BEGIN DATA TO USE

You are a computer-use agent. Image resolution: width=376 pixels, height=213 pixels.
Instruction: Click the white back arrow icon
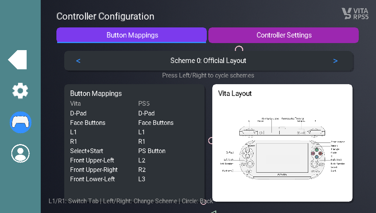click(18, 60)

END DATA TO USE
BEGIN DATA TO USE

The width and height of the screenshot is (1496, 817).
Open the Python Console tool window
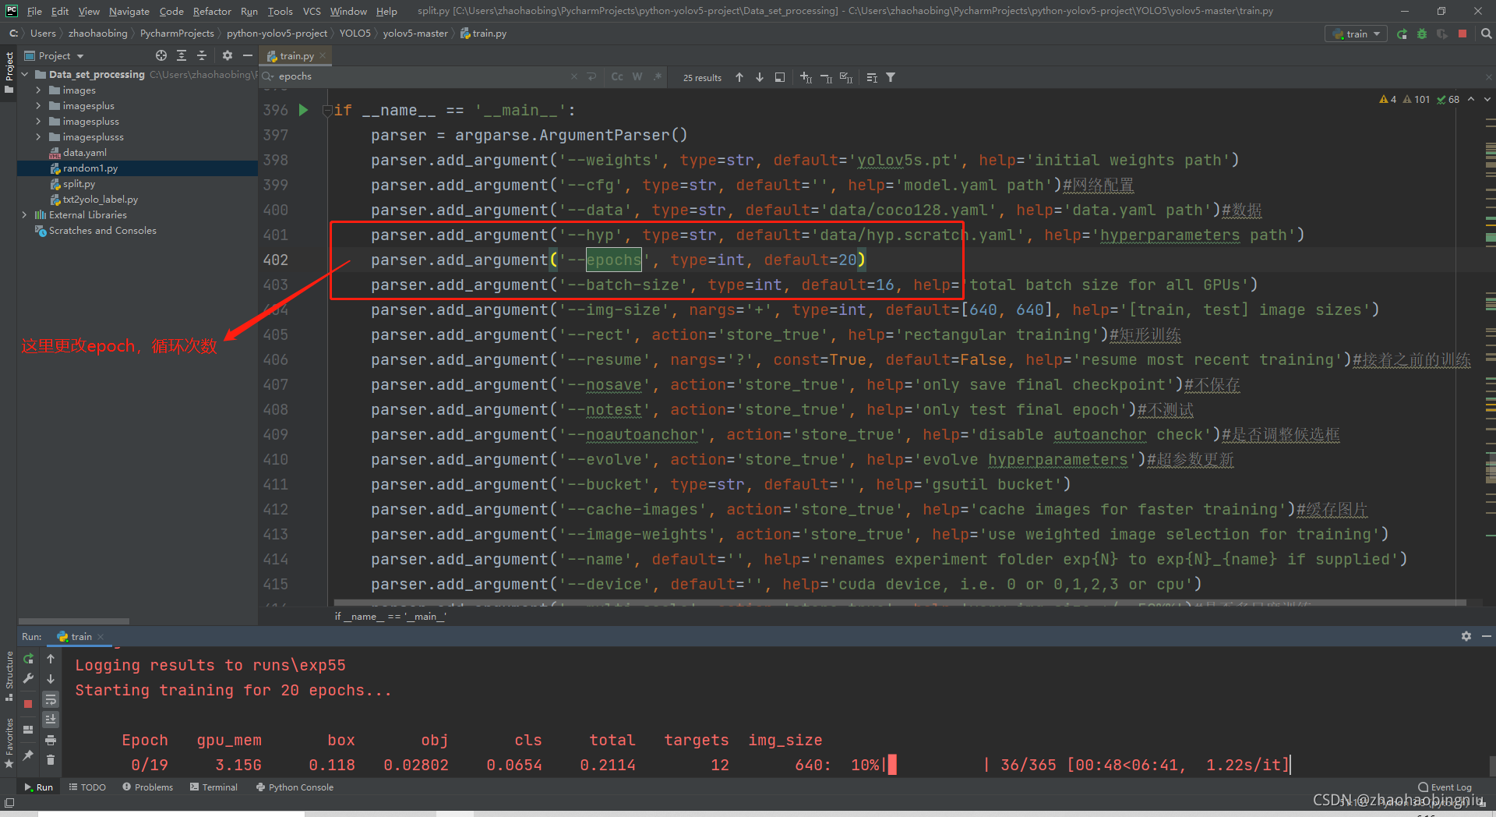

END DATA TO USE
BEGIN DATA TO USE

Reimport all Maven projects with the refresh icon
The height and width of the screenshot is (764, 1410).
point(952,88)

END DATA TO USE

ASSIGNMENT: Quote the data above from the line containing "The width and" to the line containing "Open the Python Console tool window", inclusive, and stop.

RESPONSE:
The width and height of the screenshot is (1496, 817).
Open the Python Console tool window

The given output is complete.